*Page excerpt:*
---*---

# Interesting mosfet voltage regulator



## akgfan

I found this schematic and it looks interesting like Sigma11 by AMB. But it doesn't need that hard to find current regulator diodes. What's more, it can be simplified and you can leave out short-circuit protection if you wish.
   
  Here's a link, but I don't know who the author was: http://www.extremecircuits.net/2010/06/ultra-low-drop-linear-voltage-regulator_14.html .
   
  I copy it here just in case.

---*---

*Direction:*
Decide whether each statement agrees with the forum post above about the MOSFET voltage regulator. For each one, answer yes or no and quote the exact words of the post that decide it.
1. The circuit needs current regulator diodes.
2. Short-circuit protection may be omitted from the circuit.
3. The poster knows who created the schematic.

*Data provided:*
---*---

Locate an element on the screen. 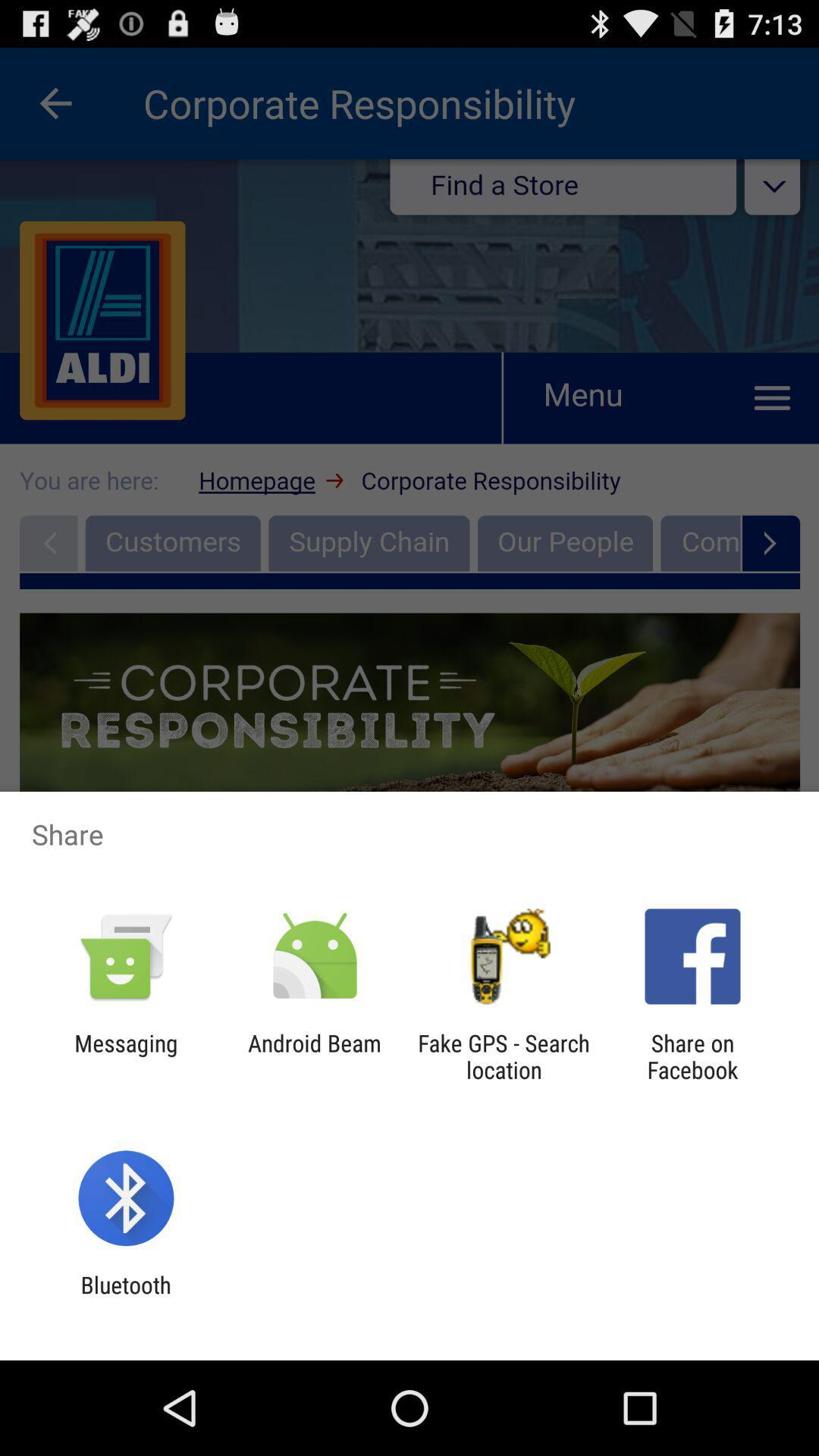 The image size is (819, 1456). the app next to android beam icon is located at coordinates (125, 1056).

---*---

*Task result:*
1. No: "it doesn't need that hard to find current regulator diodes"
2. Yes: "you can leave out short-circuit protection if you wish"
3. No: "I don't know who the author was"